**Records from a data collection:**
╭──

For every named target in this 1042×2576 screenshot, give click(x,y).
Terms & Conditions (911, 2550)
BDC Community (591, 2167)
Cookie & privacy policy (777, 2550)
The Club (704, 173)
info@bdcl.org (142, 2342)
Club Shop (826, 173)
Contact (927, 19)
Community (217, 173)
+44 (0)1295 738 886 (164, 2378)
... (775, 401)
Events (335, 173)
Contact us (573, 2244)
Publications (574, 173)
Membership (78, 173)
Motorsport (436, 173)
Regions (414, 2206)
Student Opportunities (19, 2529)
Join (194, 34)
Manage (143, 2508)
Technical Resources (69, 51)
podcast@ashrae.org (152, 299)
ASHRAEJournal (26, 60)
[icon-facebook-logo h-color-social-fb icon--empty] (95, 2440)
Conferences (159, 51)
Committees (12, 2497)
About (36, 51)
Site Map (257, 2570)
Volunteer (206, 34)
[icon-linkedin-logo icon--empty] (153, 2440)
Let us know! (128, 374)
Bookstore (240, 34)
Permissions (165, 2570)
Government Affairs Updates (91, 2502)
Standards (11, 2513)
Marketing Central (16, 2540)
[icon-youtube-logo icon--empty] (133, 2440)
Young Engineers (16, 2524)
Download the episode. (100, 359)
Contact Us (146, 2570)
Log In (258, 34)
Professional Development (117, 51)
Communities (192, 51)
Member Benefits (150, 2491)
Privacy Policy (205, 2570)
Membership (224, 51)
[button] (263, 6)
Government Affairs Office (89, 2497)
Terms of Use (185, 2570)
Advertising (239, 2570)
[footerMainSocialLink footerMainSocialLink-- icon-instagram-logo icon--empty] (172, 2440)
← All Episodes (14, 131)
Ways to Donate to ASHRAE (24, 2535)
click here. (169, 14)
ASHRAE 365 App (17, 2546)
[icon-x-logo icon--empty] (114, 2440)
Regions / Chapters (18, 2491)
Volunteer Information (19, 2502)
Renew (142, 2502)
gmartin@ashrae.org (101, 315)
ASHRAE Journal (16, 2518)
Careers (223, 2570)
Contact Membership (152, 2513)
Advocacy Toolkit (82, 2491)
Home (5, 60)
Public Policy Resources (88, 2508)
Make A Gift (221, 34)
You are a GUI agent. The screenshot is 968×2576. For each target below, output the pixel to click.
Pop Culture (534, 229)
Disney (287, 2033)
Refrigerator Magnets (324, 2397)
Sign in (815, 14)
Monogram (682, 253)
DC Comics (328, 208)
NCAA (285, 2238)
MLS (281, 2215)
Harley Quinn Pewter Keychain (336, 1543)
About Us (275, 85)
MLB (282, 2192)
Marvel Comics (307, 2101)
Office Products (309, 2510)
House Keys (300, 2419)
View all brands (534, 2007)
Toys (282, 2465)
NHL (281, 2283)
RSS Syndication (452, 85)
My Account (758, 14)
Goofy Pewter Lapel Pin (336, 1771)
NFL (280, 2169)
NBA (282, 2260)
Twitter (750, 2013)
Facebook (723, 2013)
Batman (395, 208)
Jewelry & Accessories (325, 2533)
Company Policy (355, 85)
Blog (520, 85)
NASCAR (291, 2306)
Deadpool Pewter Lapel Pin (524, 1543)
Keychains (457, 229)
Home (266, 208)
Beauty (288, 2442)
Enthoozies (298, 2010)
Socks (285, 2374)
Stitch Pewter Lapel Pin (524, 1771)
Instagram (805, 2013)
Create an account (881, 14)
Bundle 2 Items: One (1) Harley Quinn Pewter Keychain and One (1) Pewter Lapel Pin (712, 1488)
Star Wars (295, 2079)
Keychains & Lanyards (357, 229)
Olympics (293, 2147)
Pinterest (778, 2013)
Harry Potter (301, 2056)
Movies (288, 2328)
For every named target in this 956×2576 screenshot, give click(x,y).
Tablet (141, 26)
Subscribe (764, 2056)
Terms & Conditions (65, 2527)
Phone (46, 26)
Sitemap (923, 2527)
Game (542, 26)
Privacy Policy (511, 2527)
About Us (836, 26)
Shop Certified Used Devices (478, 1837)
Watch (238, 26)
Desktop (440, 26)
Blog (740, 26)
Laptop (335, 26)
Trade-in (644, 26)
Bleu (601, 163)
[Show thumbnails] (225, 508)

╰──

**EXERCISE:**
Reproduce every line of the listing above, character for character.

**ANSWER TO THIS TASK:**
For every named target in this 1042×2576 screenshot, give click(x,y).
Terms & Conditions (911, 2550)
BDC Community (591, 2167)
Cookie & privacy policy (777, 2550)
The Club (704, 173)
info@bdcl.org (142, 2342)
Club Shop (826, 173)
Contact (927, 19)
Community (217, 173)
+44 (0)1295 738 886 (164, 2378)
... (775, 401)
Events (335, 173)
Contact us (573, 2244)
Publications (574, 173)
Membership (78, 173)
Motorsport (436, 173)
Regions (414, 2206)
Student Opportunities (19, 2529)
Join (194, 34)
Manage (143, 2508)
Technical Resources (69, 51)
podcast@ashrae.org (152, 299)
ASHRAEJournal (26, 60)
[icon-facebook-logo h-color-social-fb icon--empty] (95, 2440)
Conferences (159, 51)
Committees (12, 2497)
About (36, 51)
Site Map (257, 2570)
Volunteer (206, 34)
[icon-linkedin-logo icon--empty] (153, 2440)
Let us know! (128, 374)
Bookstore (240, 34)
Permissions (165, 2570)
Government Affairs Updates (91, 2502)
Standards (11, 2513)
Marketing Central (16, 2540)
[icon-youtube-logo icon--empty] (133, 2440)
Young Engineers (16, 2524)
Download the episode. (100, 359)
Contact Us (146, 2570)
Log In (258, 34)
Professional Development (117, 51)
Communities (192, 51)
Member Benefits (150, 2491)
Privacy Policy (205, 2570)
Membership (224, 51)
[button] (263, 6)
Government Affairs Office (89, 2497)
Terms of Use (185, 2570)
Advertising (239, 2570)
[footerMainSocialLink footerMainSocialLink-- icon-instagram-logo icon--empty] (172, 2440)
← All Episodes (14, 131)
Ways to Donate to ASHRAE (24, 2535)
click here. (169, 14)
ASHRAE 365 App (17, 2546)
[icon-x-logo icon--empty] (114, 2440)
Regions / Chapters (18, 2491)
Volunteer Information (19, 2502)
Renew (142, 2502)
gmartin@ashrae.org (101, 315)
ASHRAE Journal (16, 2518)
Careers (223, 2570)
Contact Membership (152, 2513)
Advocacy Toolkit (82, 2491)
Home (5, 60)
Public Policy Resources (88, 2508)
Make A Gift (221, 34)
You are a GUI agent. The screenshot is 968×2576. For each target below, output the pixel to click.
Pop Culture (534, 229)
Disney (287, 2033)
Refrigerator Magnets (324, 2397)
Sign in (815, 14)
Monogram (682, 253)
DC Comics (328, 208)
NCAA (285, 2238)
MLS (281, 2215)
Harley Quinn Pewter Keychain (336, 1543)
About Us (275, 85)
MLB (282, 2192)
Marvel Comics (307, 2101)
Office Products (309, 2510)
House Keys (300, 2419)
View all brands (534, 2007)
Toys (282, 2465)
NHL (281, 2283)
RSS Syndication (452, 85)
My Account (758, 14)
Goofy Pewter Lapel Pin (336, 1771)
NFL (280, 2169)
NBA (282, 2260)
Twitter (750, 2013)
Facebook (723, 2013)
Batman (395, 208)
Jewelry & Accessories (325, 2533)
Company Policy (355, 85)
Blog (520, 85)
NASCAR (291, 2306)
Deadpool Pewter Lapel Pin (524, 1543)
Keychains (457, 229)
Home (266, 208)
Beauty (288, 2442)
Enthoozies (298, 2010)
Socks (285, 2374)
Stitch Pewter Lapel Pin (524, 1771)
Instagram (805, 2013)
Create an account (881, 14)
Bundle 2 Items: One (1) Harley Quinn Pewter Keychain and One (1) Pewter Lapel Pin (712, 1488)
Star Wars (295, 2079)
Keychains & Lanyards (357, 229)
Olympics (293, 2147)
Pinterest (778, 2013)
Harry Potter (301, 2056)
Movies (288, 2328)
For every named target in this 956×2576 screenshot, give click(x,y).
Tablet (141, 26)
Subscribe (764, 2056)
Terms & Conditions (65, 2527)
Phone (46, 26)
Sitemap (923, 2527)
Game (542, 26)
Privacy Policy (511, 2527)
About Us (836, 26)
Shop Certified Used Devices (478, 1837)
Watch (238, 26)
Desktop (440, 26)
Blog (740, 26)
Laptop (335, 26)
Trade-in (644, 26)
Bleu (601, 163)
[Show thumbnails] (225, 508)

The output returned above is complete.